[Stored items]
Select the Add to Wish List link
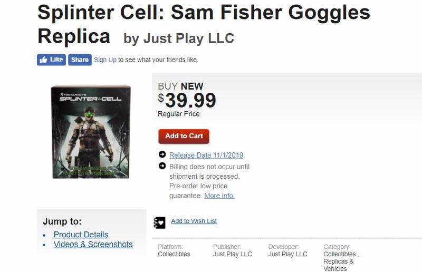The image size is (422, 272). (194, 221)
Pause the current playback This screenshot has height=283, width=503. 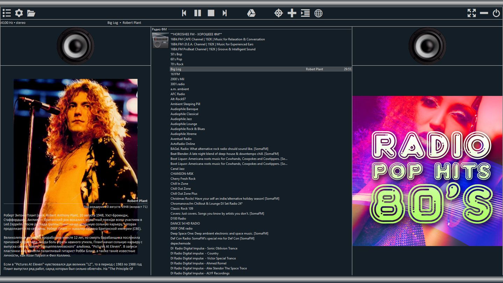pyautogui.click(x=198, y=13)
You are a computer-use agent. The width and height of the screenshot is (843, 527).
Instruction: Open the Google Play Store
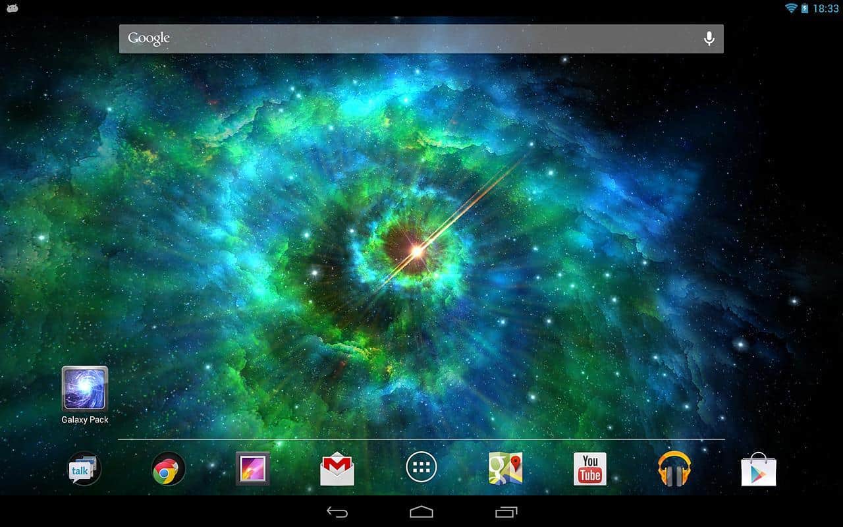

● **TASK INSTRUCTIONS**
The lines from the one containing "You are a computer-use" through the end of the data above are to be copied exactly, both ends included, and pictures are to be omitted.

● **RESPONSE TO THIS EXERCISE**
You are a computer-use agent. The width and height of the screenshot is (843, 527).
Instruction: Open the Google Play Store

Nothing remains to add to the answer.